The court notes initially that airport security officers legally searched petitioner's bag at the X-ray screening checkpoint. The government has a substantial interest in preventing air piracy and drug trafficking, and passengers who present themselves at a security checkpoint automatically consent to such a screening of their luggage and their persons. See United States v. McKennon, 814 F.2d 1539, 1545 (11th Cir.1987); United States v. Hernandez-Cano, 808 F.2d 779, 781 n. 1 (11th Cir.1987). Once the individual consents to the security screening, a subsequent search of his luggage requires only that the security agents have a mere suspicion of possible illegal activity. United States v. Lopez-Pages, 767 F.2d 776, 778 (11th Cir. 1985). In this case, petitioner voluntarily presented himself at the airport security checkpoint. The presence of undefined objects in the duffel raised a justifiable suspicion in the security guard. Therefore, the subsequent search of petitioner's bag with his consent was legal.

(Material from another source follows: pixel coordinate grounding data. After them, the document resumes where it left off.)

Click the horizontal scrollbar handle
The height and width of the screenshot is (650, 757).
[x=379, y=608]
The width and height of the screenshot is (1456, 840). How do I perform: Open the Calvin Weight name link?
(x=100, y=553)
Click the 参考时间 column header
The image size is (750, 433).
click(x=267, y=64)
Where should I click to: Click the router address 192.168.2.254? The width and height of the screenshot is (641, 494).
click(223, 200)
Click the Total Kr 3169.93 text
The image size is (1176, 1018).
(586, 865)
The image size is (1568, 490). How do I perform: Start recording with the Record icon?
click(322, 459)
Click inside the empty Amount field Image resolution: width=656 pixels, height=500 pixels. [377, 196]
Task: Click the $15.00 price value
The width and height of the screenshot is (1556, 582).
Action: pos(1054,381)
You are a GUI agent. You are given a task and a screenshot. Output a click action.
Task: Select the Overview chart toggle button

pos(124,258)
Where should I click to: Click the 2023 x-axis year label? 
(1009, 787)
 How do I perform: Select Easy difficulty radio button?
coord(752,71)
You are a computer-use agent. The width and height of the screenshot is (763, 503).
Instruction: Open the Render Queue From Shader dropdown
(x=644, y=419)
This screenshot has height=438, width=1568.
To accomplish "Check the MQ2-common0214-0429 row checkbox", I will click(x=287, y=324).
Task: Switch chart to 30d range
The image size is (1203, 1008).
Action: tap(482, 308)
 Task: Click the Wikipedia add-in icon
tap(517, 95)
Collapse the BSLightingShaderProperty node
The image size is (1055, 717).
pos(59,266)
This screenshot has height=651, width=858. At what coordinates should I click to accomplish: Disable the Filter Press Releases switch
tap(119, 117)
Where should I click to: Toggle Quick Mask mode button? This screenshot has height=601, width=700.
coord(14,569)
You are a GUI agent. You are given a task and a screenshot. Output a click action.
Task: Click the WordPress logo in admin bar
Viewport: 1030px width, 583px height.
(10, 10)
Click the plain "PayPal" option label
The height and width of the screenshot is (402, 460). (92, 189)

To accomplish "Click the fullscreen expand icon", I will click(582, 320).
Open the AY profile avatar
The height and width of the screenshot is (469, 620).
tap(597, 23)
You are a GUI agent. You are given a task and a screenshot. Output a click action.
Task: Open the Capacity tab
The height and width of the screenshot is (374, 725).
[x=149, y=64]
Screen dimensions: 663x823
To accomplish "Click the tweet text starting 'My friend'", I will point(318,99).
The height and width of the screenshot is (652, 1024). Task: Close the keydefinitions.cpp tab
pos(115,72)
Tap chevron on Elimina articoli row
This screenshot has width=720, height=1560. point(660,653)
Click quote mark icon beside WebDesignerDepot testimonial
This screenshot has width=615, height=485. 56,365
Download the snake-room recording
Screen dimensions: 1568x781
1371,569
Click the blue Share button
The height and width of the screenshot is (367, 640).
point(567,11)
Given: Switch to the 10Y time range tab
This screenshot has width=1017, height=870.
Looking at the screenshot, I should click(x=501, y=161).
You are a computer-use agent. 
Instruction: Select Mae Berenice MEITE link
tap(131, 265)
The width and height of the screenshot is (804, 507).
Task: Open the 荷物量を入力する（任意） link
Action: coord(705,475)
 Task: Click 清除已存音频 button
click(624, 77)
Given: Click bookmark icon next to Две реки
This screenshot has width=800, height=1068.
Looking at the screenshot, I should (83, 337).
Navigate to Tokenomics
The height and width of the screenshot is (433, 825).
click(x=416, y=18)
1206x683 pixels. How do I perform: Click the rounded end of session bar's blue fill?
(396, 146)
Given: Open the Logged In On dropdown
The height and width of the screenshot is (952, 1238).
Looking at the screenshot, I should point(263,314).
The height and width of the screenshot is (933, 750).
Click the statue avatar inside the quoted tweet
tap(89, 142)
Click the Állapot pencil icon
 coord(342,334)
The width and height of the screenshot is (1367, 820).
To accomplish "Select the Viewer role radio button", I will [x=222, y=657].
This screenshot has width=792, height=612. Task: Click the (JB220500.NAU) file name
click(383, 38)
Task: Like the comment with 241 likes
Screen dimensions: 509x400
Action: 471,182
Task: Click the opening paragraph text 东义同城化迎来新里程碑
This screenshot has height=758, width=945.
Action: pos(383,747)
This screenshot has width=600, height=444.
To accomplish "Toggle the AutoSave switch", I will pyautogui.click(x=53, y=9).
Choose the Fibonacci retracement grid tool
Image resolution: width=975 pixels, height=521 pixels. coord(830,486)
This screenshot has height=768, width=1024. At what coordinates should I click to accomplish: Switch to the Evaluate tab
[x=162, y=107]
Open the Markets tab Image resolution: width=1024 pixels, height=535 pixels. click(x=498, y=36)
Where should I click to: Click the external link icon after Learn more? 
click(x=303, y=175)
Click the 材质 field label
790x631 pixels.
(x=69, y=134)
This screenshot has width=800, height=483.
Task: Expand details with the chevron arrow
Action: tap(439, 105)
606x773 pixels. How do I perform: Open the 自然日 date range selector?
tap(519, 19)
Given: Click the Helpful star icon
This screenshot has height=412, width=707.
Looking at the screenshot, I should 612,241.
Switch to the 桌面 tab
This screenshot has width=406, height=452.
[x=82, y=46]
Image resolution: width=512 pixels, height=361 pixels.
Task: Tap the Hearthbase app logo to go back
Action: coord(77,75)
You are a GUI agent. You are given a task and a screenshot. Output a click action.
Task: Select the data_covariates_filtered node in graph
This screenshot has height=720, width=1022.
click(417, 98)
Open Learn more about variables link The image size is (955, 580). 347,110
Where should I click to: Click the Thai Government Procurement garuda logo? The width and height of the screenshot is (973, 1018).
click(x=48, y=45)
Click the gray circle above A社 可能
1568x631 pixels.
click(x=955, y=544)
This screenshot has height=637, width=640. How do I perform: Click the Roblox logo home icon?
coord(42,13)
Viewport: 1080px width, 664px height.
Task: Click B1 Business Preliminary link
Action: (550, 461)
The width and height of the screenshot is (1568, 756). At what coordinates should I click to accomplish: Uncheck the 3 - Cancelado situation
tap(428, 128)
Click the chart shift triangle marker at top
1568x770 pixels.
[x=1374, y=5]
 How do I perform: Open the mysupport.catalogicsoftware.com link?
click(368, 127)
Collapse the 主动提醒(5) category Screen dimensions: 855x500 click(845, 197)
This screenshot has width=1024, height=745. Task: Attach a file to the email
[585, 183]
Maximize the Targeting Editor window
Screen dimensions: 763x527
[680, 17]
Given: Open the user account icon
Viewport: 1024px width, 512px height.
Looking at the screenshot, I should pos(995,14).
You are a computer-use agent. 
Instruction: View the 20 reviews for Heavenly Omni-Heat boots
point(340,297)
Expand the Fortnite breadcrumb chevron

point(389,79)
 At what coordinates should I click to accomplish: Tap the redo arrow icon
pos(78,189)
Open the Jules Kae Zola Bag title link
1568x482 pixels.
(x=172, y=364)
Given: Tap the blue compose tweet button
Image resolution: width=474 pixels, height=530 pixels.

1. Stop of petitioner in the concourse
Petitioner initially challenges the legality of the stop of petitioner on the concourse by airport officers. Terry v. Ohio establishes that a reasonable investigative stop conducted by police officers does not violate the fourth amendment. Terry v. Ohio, 392 U.S. 1, 88 S.Ct. 1868, 20 L.Ed.2d 889 (1968). However, the fourth amendment mandates that police officers be able to articulate specific, reasonable facts to support an investigative stop of a suspicious individual. Terry v. Ohio, 392 U.S. at 21, 88 S.Ct. at 1879. The court must evaluate the reasonableness of a stop on the facts and circumstances of each case, including (1) the public interest served by the seizure; (2) the nature and scope of the intrusion; and (3) the objective facts upon which the law enforcement officer relied in light of this knowledge and expertise. Brown v. Texas, 443 U.S. 47, 50-51, 99 S.Ct. 2637, 2640-41, 61 L.Ed.2d 357 (1979); United States v. Brignoni-Ponce, 422 U.S. 873, 879-83, 95 S.Ct. 2574, 2579-81, 45 L.Ed.2d 607 (1975); Terry v. Ohio, 392 U.S. at 20-22, 88 S.Ct. at 1879-81. Law enforcement agents do not violate the fourth amendment merely by approaching a suspicious individual in a public place to ask some questions. Florida v. Royer, 460 U.S. 491, 497, 103 S.Ct. 1319, 1323, 75 L.Ed.2d 229 (1982).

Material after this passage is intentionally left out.